又回千佛洞,望见雨青,胡生在洞窟外立住了。犹豫一番,不好直问,默默踱入窟中,去瞧雨青笔墨。
熟宣铺陈面前,一副听说法观音像尚在勾勒小样。胡生皱眉:他记得这画已得了一半,青金都用了好些,怎又重新画起小样来?雨青低头只顾描线,不理胡生。胡生默默瞧了一阵,左右望望,果见原先半幅像已被揉皱了,仍在一旁。胡生踅过去拾起在手中,展开了,那画上菩萨身姿殊美,双眸低垂,本应是一派安恬和悦,雨青笔下却显哀容,犹如美人垂泪,蹙眉敛目。
正看着,又听一阵纸张揉捏,吱喳有声,雨青将面前小样团了,又扔开。胡生看不下去,走上前抽出雨青手中彤管扔在一旁,由背后将雨青环住了,
“若放不下就回去看看……”
“不去!我不能见他。”雨青说着侧首将面孔贴上胡生胸膛,手已攥紧了胡生衣襟。
“他那娇妻求在你头上,你管是不管?”
“既是求我,自要管的,让你手下看着处置罢。”
两人好半晌不言语,日光斜斜照入窟中,正照在菩萨身上,雨青看得痴住。胡生却提了嘴角道:“你不回我回!宋大官人朝廷要员,轻慢不得,得山人亲自伺候。”

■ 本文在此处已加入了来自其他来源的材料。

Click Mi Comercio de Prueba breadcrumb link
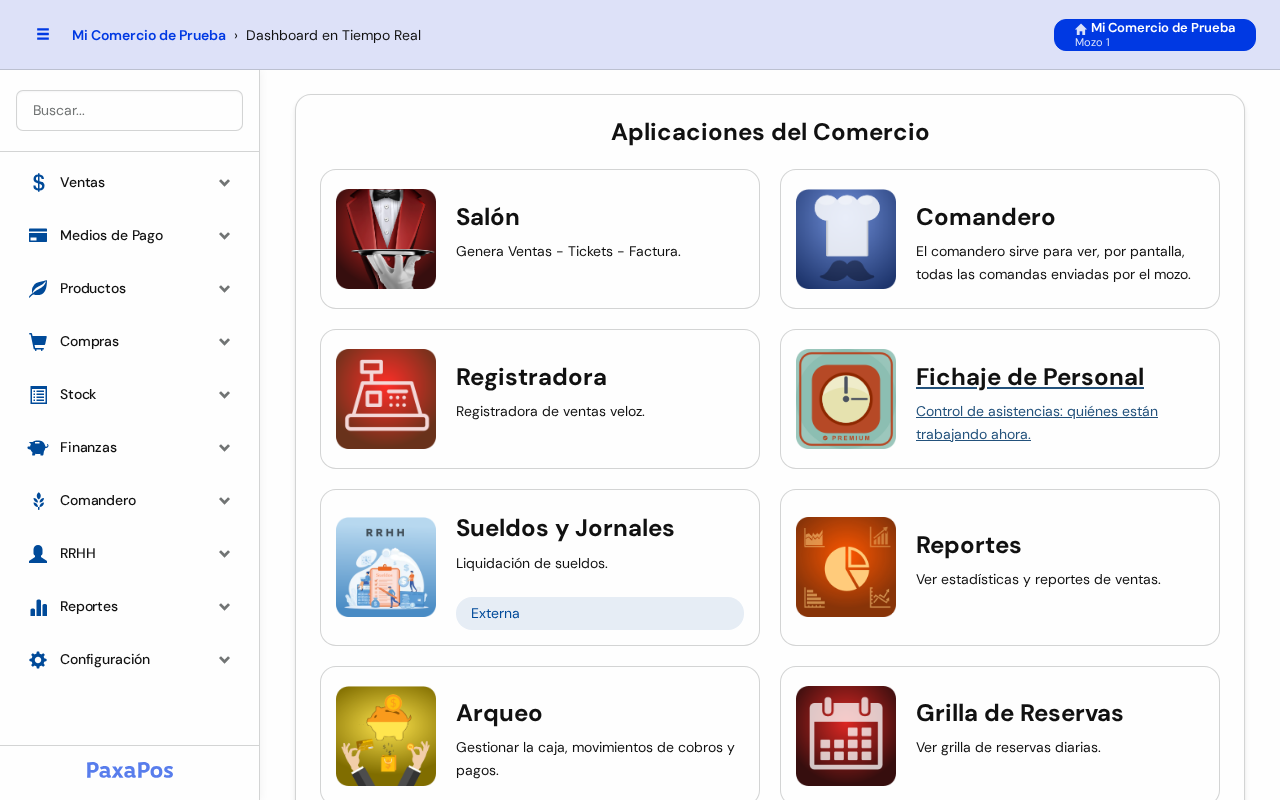 pyautogui.click(x=149, y=35)
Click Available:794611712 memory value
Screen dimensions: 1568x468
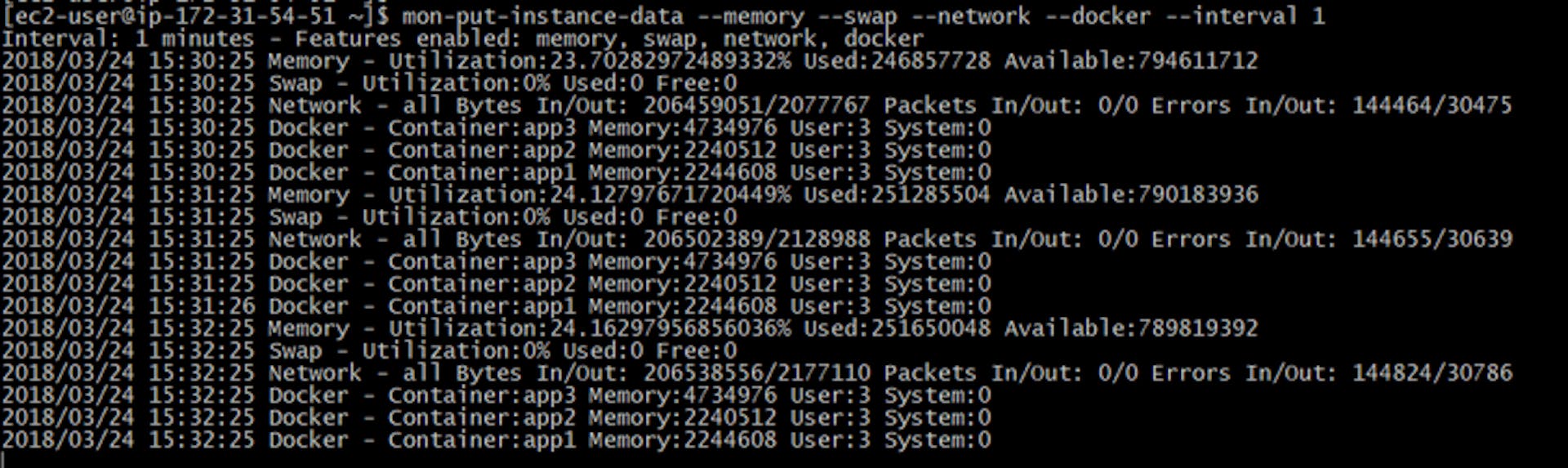[1131, 60]
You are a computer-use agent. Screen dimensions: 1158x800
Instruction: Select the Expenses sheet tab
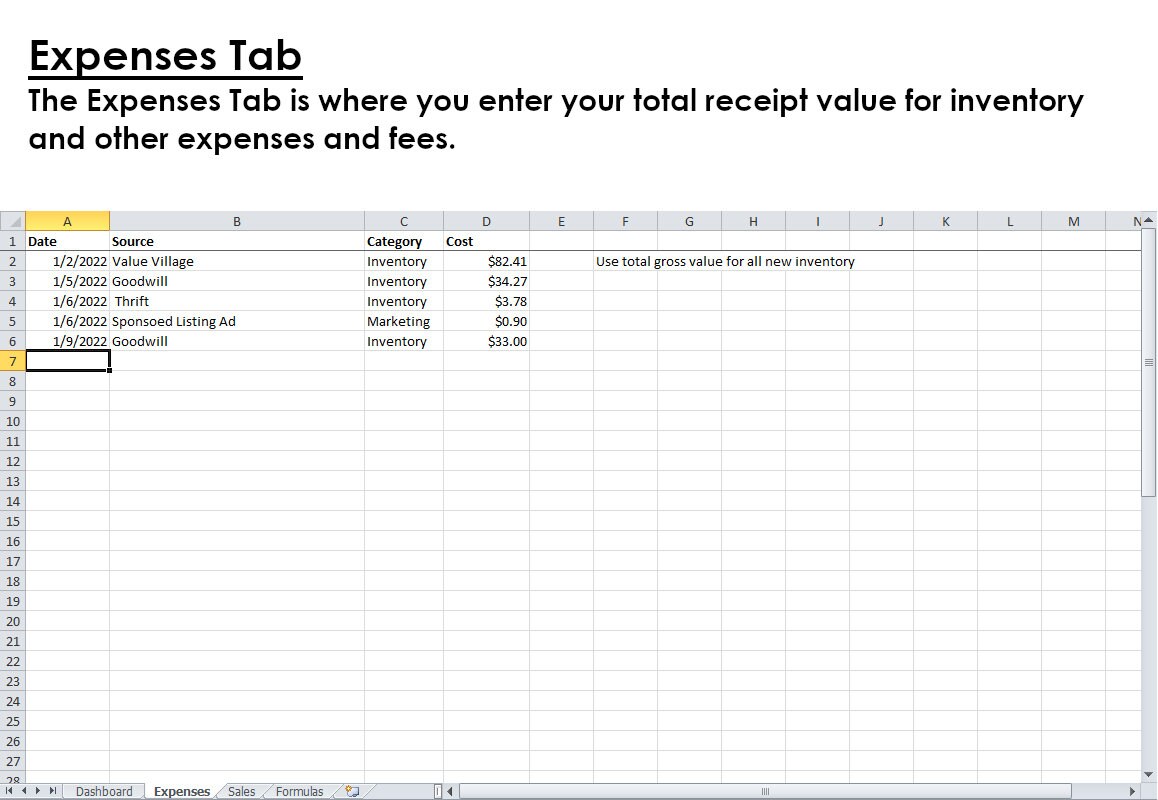point(180,790)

雨青听了急切起身,正色劝道:“这又是闹哪一出?你不要去闯祸!”
胡生听得一阵牙酸,“娘娘既不管便不要问了,小的就这般不得娘娘信任?”
雨青好一阵欲言又止,看胡生已带些醋意,不好再说,只得罢了。胡生去了,雨青观音像前伏跪在地,仰望一阵,含泪叩下头去。
雨青至今不敢见寒琅。旧事如今搁下几分,她心中有数。不见、不想寒琅时,日子过得去,亦不见什么不妥。可若见他,必不能自持,雨青不知自己会做出什么,宁可不见。

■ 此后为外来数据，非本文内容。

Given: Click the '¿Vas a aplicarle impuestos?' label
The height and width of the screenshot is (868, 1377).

胡生却不能够。回思当年,雨青为寒琅肝肠寸断,落得身死,寒琅倒好,躺了一月转眼起来,没事人一样赴京赶考,高中三甲、迎娶娇妻、依附权贵,倒落个春风得意、衣锦荣归。如今倒好,娇妻娶来三载,至今无出,竟又来要求雨青赐子。天下好事全让他占尽了。
胡生愈思愈觉不平,虽碍着雨青不能作祟报复,戏弄他一番自是应当,他可咽不下这口窝囊气。
边想着,早已云落清江,又过两日,寒琅同妻子江氏果至南市,江氏寻至庙首,掏出许多香烛入庙求拜。寒琅却不进去,立在锦雉精设的字画摊前意兴阑珊,正是百无聊赖。胡生暗中瞧过一阵,上前搭讪:
“案上丹青,郎君可有中意的?”
一番寒暄,胡生问寒琅:
“郎君妙人拜的这位娘娘,须得夫妇同心才最灵验,郎君何不一同进去拜拜?”
寒琅含笑作答,全然儒生口吻:
“这庙供的既非神佛,亦非过往名士大德,想来人心浮躁,子虚乌有,甚或养了些狐仙妖鬼之流,我辈既入圣人之门,自不必入此门中了。”

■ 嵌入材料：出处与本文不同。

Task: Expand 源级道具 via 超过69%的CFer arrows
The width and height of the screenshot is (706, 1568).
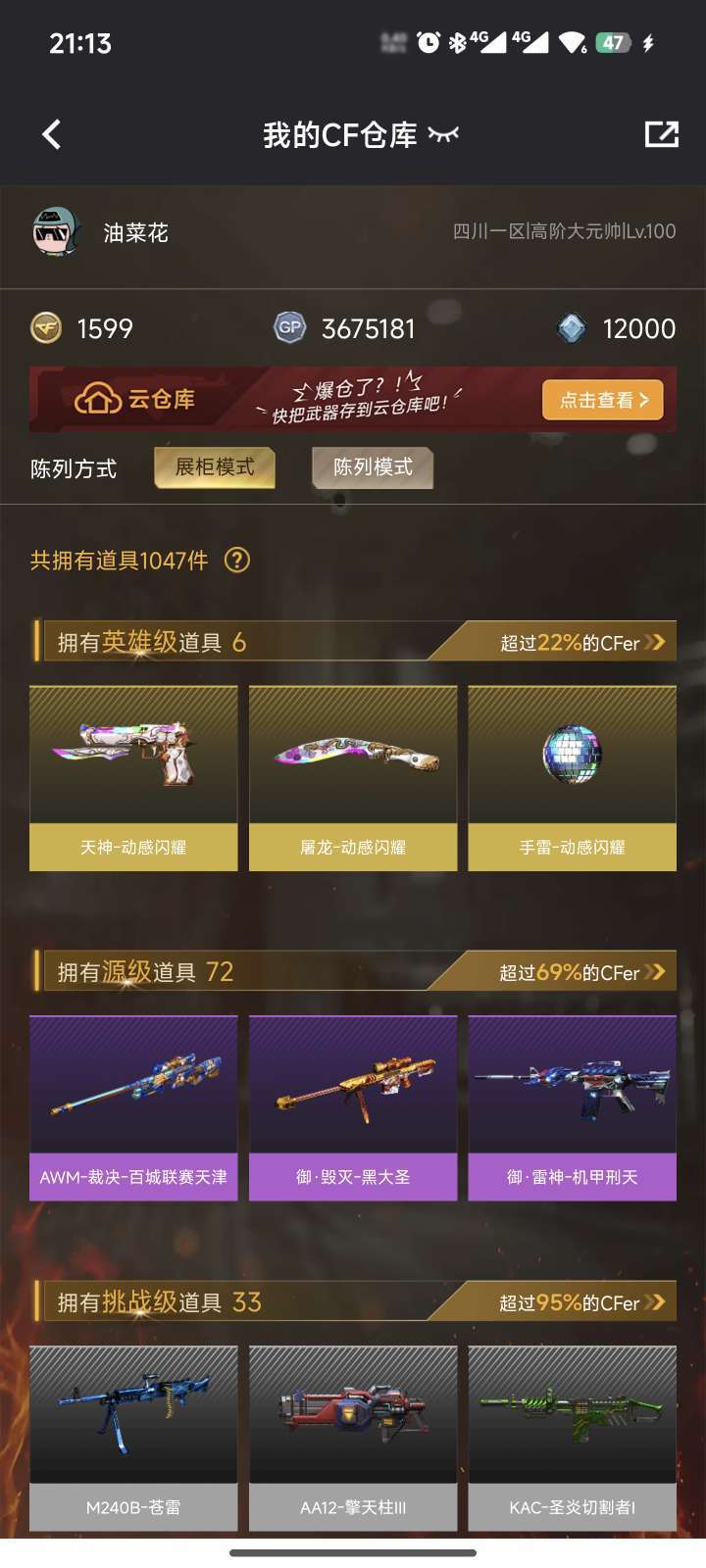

无中生有、狐仙妖鬼,话说得难听,却猜个正着,胡生心中暗恨嘬牙,面上却不显露,拉了寒琅手将他强拽在庙前,一双桃花目意味不明,紧盯寒琅凤目,好一阵才道:“错庙未必没有对神仙。”说着侧首望向庙中雨青塑像。待寒琅依言望去,才松开寒琅飘飘洒洒朗声笑着去了。
寒琅不愿看,胡生偏要他看。他倒要瞧瞧寒琅见了雨青面容作何反应。寒琅果真大惊失色、方寸全乱,急急闯入庙中含泪呆望许久,又踉踉跄跄冲出庙门,向锦雉询问庙宇来历。锦雉如何肯告,一番话云山雾罩,等于没说。胡生从旁望去,寒琅非毒、伏矢两魄已自激荡不安,一会被家人强拉去了,去时还回望娘娘庙数次。